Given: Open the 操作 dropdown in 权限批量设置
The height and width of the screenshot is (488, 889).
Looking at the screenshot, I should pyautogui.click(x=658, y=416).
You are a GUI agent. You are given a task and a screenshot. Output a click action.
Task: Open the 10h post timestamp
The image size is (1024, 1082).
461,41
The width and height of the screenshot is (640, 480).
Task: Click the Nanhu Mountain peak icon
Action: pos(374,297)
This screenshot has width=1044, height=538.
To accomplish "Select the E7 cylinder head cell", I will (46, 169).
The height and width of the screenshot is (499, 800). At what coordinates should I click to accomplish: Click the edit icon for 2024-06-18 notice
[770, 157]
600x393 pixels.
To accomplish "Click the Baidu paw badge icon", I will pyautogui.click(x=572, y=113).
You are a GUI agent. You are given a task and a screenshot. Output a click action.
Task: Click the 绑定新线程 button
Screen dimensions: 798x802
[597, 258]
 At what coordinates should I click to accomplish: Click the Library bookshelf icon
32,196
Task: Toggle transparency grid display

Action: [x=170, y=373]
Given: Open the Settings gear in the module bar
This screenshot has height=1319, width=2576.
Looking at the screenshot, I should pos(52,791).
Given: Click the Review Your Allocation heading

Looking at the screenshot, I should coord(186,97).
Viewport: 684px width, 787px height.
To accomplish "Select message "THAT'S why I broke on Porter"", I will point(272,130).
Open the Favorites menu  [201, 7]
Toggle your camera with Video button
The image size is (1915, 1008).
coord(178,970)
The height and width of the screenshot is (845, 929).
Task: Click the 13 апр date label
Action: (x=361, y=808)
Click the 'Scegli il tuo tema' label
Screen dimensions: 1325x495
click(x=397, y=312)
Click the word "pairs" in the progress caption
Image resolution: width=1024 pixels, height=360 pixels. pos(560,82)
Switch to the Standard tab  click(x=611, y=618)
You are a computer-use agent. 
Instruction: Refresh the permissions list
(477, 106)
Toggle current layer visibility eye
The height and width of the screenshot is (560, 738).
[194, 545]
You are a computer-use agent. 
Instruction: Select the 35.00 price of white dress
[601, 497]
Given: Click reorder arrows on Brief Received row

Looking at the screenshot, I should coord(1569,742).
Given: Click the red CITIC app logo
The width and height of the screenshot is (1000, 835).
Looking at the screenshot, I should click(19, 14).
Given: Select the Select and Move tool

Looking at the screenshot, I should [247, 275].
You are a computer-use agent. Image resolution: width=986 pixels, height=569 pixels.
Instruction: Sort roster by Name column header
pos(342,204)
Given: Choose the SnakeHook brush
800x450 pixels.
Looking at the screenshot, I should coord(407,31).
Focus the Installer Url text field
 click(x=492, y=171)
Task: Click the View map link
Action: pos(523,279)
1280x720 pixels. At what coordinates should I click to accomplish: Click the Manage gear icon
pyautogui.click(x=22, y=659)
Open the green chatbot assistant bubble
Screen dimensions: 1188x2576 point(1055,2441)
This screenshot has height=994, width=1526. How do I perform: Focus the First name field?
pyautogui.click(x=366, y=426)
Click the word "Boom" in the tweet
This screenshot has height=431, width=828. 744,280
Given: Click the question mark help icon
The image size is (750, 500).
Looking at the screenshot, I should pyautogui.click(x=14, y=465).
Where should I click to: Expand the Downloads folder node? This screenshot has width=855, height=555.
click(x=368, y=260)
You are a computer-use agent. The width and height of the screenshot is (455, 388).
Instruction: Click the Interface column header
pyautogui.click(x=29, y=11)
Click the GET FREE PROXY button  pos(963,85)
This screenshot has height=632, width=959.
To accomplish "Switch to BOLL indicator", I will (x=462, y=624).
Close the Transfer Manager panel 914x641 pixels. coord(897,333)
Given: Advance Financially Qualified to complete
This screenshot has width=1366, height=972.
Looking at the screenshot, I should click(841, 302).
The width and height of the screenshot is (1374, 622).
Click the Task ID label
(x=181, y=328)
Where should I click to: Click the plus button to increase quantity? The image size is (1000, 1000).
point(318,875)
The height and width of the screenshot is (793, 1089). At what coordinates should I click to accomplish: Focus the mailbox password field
════
Repeat the data verbatim, line after line, leaving nothing out.

Given: Open the 操作 dropdown in 权限批量设置
The height and width of the screenshot is (488, 889).
Looking at the screenshot, I should pyautogui.click(x=658, y=416).
You are a GUI agent. You are given a task and a screenshot. Output a click action.
Task: Open the 10h post timestamp
The image size is (1024, 1082).
461,41
The width and height of the screenshot is (640, 480).
Task: Click the Nanhu Mountain peak icon
Action: pos(374,297)
This screenshot has width=1044, height=538.
To accomplish "Select the E7 cylinder head cell", I will (46, 169).
The height and width of the screenshot is (499, 800). At what coordinates should I click to accomplish: Click the edit icon for 2024-06-18 notice
[770, 157]
600x393 pixels.
To accomplish "Click the Baidu paw badge icon", I will pyautogui.click(x=572, y=113).
You are a GUI agent. You are given a task and a screenshot. Output a click action.
Task: Click the 绑定新线程 button
Screen dimensions: 798x802
[597, 258]
 At what coordinates should I click to accomplish: Click the Library bookshelf icon
32,196
Task: Toggle transparency grid display

Action: [x=170, y=373]
Given: Open the Settings gear in the module bar
This screenshot has height=1319, width=2576.
Looking at the screenshot, I should pos(52,791).
Given: Click the Review Your Allocation heading

Looking at the screenshot, I should coord(186,97).
Viewport: 684px width, 787px height.
To accomplish "Select message "THAT'S why I broke on Porter"", I will point(272,130).
Open the Favorites menu  [201, 7]
Toggle your camera with Video button
The image size is (1915, 1008).
coord(178,970)
The height and width of the screenshot is (845, 929).
Task: Click the 13 апр date label
Action: (x=361, y=808)
Click the 'Scegli il tuo tema' label
Screen dimensions: 1325x495
click(x=397, y=312)
Click the word "pairs" in the progress caption
Image resolution: width=1024 pixels, height=360 pixels. pos(560,82)
Switch to the Standard tab  click(x=611, y=618)
You are a computer-use agent. 
Instruction: Refresh the permissions list
(477, 106)
Toggle current layer visibility eye
The height and width of the screenshot is (560, 738).
[194, 545]
You are a computer-use agent. 
Instruction: Select the 35.00 price of white dress
[601, 497]
Given: Click reorder arrows on Brief Received row

Looking at the screenshot, I should coord(1569,742).
Given: Click the red CITIC app logo
The width and height of the screenshot is (1000, 835).
Looking at the screenshot, I should click(19, 14).
Given: Select the Select and Move tool

Looking at the screenshot, I should [247, 275].
You are a computer-use agent. Image resolution: width=986 pixels, height=569 pixels.
Instruction: Sort roster by Name column header
pos(342,204)
Given: Choose the SnakeHook brush
800x450 pixels.
Looking at the screenshot, I should coord(407,31).
Focus the Installer Url text field
 click(x=492, y=171)
Task: Click the View map link
Action: pos(523,279)
1280x720 pixels. At what coordinates should I click to accomplish: Click the Manage gear icon
pyautogui.click(x=22, y=659)
Open the green chatbot assistant bubble
Screen dimensions: 1188x2576 point(1055,2441)
This screenshot has height=994, width=1526. How do I perform: Focus the First name field?
pyautogui.click(x=366, y=426)
Click the word "Boom" in the tweet
This screenshot has height=431, width=828. 744,280
Given: Click the question mark help icon
The image size is (750, 500).
Looking at the screenshot, I should pyautogui.click(x=14, y=465).
Where should I click to: Expand the Downloads folder node? This screenshot has width=855, height=555.
click(x=368, y=260)
You are a computer-use agent. The width and height of the screenshot is (455, 388).
Instruction: Click the Interface column header
pyautogui.click(x=29, y=11)
Click the GET FREE PROXY button  pos(963,85)
This screenshot has height=632, width=959.
To accomplish "Switch to BOLL indicator", I will (x=462, y=624).
Close the Transfer Manager panel 914x641 pixels. coord(897,333)
Given: Advance Financially Qualified to complete
This screenshot has width=1366, height=972.
Looking at the screenshot, I should click(841, 302).
The width and height of the screenshot is (1374, 622).
Click the Task ID label
(x=181, y=328)
Where should I click to: Click the plus button to increase quantity? The image size is (1000, 1000).
point(318,875)
The height and width of the screenshot is (793, 1089). At what coordinates should I click to accomplish: Focus the mailbox password field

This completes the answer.